Background: Python project with the purpose of familiarizing myself with machine learning, specifically the Keras and Sklearn packages. This project used publicly available historical data supplied from Nasdaq with the purpose of predicting the next day/week/month closing prices of a given stock. The model was trained under the assumption that previous opening/closing prices and historical trends were the only context that mattered.

Notes: Because of the over-simplification of factors (i.e. that closing price is solely based on previous prices/trends), success was measured by the models ability to predict positive or negative changes in a stock’s closing price, though it occasionally predicted a stock within $0.1 which is exciting.
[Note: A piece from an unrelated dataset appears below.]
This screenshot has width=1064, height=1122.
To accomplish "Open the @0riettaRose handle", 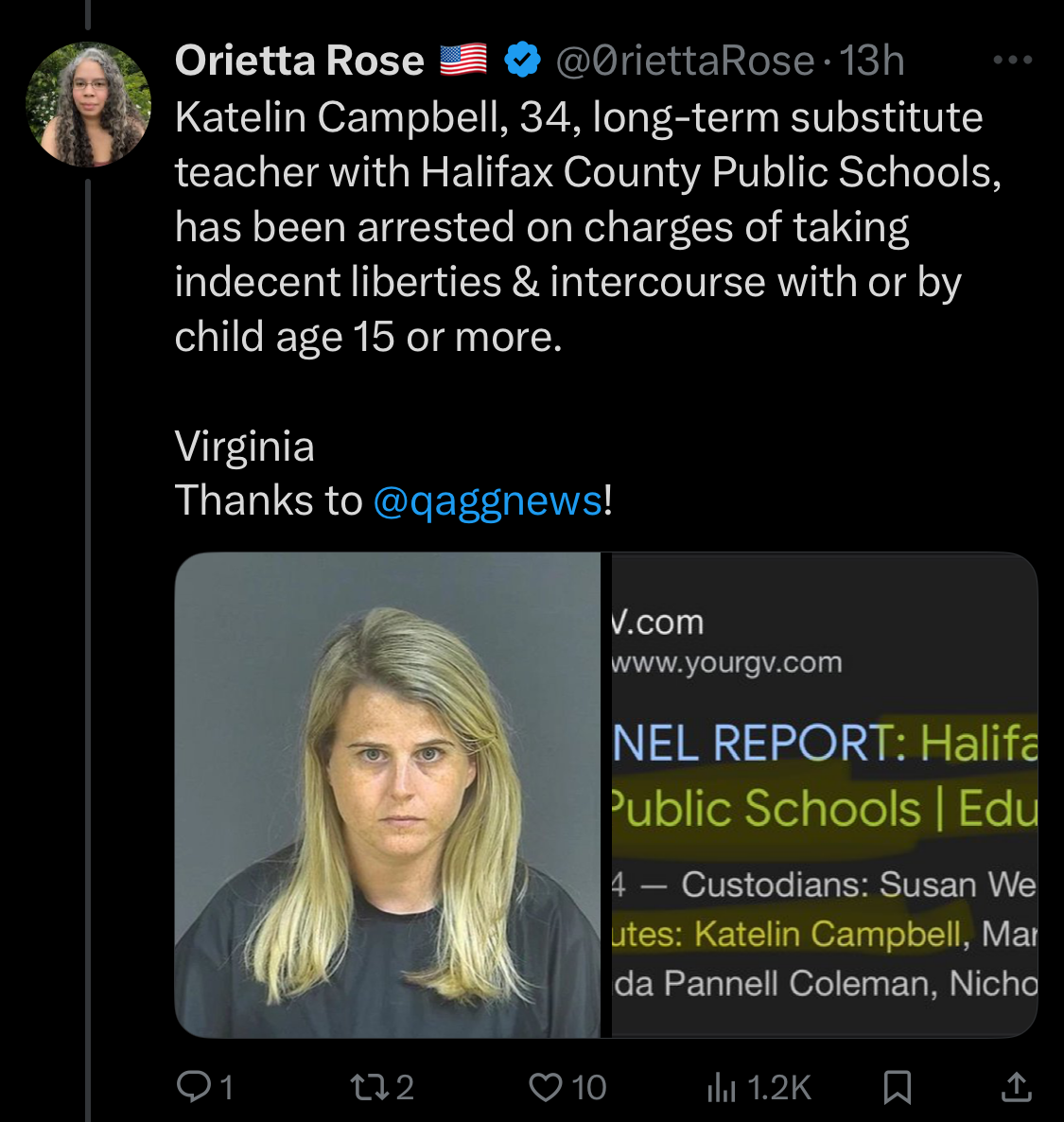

Here are some snippets from the project:

Figure 1: Models in training. The goal was to minimize loss without overtraining, which was difficult with so much data. I played around with weights and number of epochs, as well as determined the decay factor (the amount to decrease the impact of a price based on date. In other words, the older the datapoint, the less impact it should have on tomorrow’s price).

Figure 2: Output

Output from the training in Figure 1. Note the sign of the error indicates whether or not the model’s predicted closing price was above (positive) or below (negative) the actual value, and it does not actually mean good or bad. Not pictured – multiple models were trained to predict based on different timestamps (tomorrow/next week/next month).

Takeaway: The main takeaway from this project was successful. I gained experience with the Keras and sci-kitlearn modules and sharpened my Python skills. I also gained experience training a machine learning model and testing parameters to improve the model. Looking back at the project, I definitely see signs of overtraining, which is likely caused by my desire to get accurate results for closing prices with such a naive model. I look forward to revisiting this project.